IMG_7269Sometimes when I have a few minutes free to myself I like to peruse the parenting or education section of bookstores to see what is being shared. My last visit to the bookstore the shelves were inundated with books with mindful, present, self-regulated in their titles. I was bothered.

I was at a professional lunch not long after when a colleague said “I just want the children to be more mindful.” As the word mindful slipped out of her lips I felt an inner cringe occurring deep within me. I was rejecting this word.

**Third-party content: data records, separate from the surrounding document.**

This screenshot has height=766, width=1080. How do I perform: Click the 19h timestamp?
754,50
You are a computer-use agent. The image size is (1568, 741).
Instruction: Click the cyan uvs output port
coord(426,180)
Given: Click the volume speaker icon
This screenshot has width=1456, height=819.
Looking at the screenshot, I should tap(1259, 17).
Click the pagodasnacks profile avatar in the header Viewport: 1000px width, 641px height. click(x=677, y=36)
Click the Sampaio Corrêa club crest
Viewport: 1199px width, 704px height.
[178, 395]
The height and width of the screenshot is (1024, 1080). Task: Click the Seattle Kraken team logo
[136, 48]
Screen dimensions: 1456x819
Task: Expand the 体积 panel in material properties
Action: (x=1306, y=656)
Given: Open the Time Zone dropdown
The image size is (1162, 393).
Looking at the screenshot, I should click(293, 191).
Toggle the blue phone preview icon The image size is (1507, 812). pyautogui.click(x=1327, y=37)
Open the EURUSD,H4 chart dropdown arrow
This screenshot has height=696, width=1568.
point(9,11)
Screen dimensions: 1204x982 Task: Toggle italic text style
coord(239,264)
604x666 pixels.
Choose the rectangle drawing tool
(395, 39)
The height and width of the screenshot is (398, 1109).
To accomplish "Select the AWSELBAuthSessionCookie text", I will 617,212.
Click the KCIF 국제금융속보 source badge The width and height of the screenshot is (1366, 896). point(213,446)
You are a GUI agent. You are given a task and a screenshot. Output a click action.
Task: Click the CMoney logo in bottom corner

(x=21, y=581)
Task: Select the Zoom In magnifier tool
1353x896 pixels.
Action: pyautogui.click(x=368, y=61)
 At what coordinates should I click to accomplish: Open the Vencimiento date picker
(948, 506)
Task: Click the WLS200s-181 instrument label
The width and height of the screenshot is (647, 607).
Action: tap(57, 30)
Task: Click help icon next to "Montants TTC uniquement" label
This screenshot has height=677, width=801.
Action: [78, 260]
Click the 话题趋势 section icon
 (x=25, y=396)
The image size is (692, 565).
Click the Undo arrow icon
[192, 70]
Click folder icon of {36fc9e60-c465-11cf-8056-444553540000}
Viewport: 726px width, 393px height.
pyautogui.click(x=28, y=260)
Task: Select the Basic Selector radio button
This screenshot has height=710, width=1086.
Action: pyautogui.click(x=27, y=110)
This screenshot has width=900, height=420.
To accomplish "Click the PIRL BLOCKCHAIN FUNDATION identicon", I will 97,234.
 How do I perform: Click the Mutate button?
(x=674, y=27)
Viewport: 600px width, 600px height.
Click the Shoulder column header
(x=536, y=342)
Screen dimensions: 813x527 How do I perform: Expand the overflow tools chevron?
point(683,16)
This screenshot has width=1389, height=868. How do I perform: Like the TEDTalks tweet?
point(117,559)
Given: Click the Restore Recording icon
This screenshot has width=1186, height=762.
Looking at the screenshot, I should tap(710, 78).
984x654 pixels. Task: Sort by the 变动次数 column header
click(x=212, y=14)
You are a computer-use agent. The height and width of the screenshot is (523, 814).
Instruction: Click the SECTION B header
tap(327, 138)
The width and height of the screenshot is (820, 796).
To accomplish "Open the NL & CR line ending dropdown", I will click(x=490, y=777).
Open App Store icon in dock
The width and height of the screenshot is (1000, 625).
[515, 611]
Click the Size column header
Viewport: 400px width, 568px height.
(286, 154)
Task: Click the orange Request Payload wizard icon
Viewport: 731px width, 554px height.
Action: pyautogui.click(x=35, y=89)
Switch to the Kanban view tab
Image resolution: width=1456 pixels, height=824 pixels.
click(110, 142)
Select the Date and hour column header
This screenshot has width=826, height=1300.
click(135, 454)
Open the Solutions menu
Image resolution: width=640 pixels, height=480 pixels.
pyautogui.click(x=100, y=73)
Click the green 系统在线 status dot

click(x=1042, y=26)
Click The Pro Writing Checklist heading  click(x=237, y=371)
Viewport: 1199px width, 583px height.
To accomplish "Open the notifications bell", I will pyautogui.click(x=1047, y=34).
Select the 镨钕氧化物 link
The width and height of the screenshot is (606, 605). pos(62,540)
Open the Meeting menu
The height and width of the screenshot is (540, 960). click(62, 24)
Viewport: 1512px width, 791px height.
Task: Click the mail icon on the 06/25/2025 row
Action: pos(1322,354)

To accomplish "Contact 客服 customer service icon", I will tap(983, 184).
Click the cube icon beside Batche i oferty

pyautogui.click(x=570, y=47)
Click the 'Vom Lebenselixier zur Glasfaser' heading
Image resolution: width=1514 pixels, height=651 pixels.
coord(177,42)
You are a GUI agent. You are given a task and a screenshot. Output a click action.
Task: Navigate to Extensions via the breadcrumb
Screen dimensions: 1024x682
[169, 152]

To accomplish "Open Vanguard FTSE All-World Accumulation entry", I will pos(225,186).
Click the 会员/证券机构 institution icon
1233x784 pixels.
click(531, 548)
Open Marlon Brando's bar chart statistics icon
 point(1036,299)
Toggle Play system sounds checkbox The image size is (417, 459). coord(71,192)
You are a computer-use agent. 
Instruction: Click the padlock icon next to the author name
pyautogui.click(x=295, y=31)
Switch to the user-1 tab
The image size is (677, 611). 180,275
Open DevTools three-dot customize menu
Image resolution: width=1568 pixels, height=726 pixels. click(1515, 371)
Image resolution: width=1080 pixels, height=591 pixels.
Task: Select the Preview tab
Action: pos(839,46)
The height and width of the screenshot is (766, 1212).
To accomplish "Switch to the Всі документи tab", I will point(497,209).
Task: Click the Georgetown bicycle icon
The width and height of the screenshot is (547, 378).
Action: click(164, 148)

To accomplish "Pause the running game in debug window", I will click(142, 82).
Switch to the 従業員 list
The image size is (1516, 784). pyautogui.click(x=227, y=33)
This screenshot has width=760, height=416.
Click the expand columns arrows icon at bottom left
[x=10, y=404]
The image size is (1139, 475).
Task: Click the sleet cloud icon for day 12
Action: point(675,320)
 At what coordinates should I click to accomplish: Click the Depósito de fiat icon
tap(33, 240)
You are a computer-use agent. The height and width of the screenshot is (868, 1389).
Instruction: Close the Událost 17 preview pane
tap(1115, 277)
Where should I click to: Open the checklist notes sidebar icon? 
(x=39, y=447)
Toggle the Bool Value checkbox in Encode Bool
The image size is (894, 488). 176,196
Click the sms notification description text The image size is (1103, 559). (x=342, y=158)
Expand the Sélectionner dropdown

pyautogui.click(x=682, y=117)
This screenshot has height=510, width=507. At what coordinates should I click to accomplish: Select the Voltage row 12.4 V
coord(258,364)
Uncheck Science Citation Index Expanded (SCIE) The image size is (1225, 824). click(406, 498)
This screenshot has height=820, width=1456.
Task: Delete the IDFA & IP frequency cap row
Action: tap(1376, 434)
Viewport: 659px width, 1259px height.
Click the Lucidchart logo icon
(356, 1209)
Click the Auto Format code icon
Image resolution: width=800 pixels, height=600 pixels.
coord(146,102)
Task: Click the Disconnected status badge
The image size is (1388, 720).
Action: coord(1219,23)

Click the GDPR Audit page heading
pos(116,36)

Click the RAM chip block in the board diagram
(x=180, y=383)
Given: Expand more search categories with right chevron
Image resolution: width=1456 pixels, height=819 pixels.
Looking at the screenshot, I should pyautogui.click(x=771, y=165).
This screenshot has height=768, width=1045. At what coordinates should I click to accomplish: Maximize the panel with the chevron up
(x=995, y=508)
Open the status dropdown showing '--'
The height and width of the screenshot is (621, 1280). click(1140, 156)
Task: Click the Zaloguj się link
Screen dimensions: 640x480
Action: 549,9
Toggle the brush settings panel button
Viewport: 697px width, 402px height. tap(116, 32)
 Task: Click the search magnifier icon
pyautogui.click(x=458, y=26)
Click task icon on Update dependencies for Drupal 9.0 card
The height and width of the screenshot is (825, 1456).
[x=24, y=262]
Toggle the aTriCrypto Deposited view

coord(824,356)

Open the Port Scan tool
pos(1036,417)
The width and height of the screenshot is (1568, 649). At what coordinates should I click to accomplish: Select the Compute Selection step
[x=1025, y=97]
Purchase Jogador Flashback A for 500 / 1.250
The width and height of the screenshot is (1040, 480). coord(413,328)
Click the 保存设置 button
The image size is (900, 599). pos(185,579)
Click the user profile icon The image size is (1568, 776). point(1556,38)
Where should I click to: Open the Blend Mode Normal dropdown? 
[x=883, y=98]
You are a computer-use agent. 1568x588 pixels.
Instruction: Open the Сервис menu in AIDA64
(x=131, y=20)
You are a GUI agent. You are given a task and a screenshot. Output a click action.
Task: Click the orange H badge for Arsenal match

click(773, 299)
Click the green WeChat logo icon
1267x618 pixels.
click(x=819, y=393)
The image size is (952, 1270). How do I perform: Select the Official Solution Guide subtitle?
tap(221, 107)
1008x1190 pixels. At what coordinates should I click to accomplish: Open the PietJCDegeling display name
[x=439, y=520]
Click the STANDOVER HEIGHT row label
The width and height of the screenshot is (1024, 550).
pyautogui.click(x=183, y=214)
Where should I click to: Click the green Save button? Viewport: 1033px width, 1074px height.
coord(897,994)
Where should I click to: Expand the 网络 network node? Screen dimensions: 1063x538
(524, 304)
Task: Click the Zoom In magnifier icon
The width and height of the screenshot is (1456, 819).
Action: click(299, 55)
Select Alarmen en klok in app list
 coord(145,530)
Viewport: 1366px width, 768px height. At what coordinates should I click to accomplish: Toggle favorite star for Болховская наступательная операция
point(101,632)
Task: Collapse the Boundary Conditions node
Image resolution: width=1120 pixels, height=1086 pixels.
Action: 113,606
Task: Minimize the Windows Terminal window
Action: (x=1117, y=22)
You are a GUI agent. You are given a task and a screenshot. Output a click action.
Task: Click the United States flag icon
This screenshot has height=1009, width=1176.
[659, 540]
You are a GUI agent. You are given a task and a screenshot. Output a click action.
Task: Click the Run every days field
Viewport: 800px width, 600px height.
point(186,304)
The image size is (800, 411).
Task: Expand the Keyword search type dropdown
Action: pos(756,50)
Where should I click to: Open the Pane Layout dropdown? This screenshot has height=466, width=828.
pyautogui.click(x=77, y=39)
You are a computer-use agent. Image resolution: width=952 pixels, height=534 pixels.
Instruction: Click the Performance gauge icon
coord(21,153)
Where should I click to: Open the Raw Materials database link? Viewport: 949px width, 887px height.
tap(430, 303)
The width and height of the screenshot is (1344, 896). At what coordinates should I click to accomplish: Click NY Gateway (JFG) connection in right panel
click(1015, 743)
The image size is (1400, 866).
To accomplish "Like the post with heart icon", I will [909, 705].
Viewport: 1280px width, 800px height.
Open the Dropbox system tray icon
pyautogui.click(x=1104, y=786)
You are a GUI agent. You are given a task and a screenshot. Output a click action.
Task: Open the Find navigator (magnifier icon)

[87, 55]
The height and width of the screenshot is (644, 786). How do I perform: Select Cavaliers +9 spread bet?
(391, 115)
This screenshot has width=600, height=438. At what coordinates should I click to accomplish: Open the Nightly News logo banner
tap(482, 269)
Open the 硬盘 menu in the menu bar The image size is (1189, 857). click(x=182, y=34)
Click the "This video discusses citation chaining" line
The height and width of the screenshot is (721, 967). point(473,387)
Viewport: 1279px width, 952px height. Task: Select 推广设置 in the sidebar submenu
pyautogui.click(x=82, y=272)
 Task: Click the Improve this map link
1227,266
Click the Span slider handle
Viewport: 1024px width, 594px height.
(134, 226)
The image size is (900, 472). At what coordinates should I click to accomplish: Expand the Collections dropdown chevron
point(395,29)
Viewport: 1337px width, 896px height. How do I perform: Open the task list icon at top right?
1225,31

A week later I found myself facilitating a professional group discussion on practice. The word mindful came up several times in our conversations.  As the word came up again and again I could feel my body rejecting the word, cringing at its use. I wanted to interject into their conversation and ask “What does it mean to be mindful?” I knew though I may use a judgemental tone in that moment that wouldn’t convey a desire to understand but more a desire to reject that word. So I listened to their thoughts on it, as well as my own body and thoughts. What was it about this word that upset me?

What does mindful mean?  When I looked it up Mindful was defined as being conscious or aware of something. I have watched children consciously kick or bite someone. Would people label that behaviour as mindful? Probably not. To me it feels like mindful is another way to label a child. Being a mindful or self-regulated child is just another way of telling them they are a good child.  Telling parents they are not mindful or present parents is just another way of saying they are bad parents. Who decides who is mindful and who is not? Who decides how much being present makes you a good parent?

We as educators know it is wrong to label people as good or bad. We know that we internalize these labels and no longer see our choices as good or bad choices but ourselves as good or bad people. We know this but yet we still struggle not to label a child or parent. These words mindful, present, self-regulated, etc… are still labels no matter how enlightened they are.

I think all children are mindful. I think they are very aware of the choices they make good or bad. I also think parents are some of the most mindful people I know revisiting and examining  every choice they make as parents. I also think all children have the ability to self-regulate, I think we as a society just don’t like it when their way of regulating feels like chaos. I believe language has power, it’s probably one of the most powerful things I have as an educator. Words like mindful and self-regulated are not used in my practice because it requires me to make a judgement about someone and that is not my job.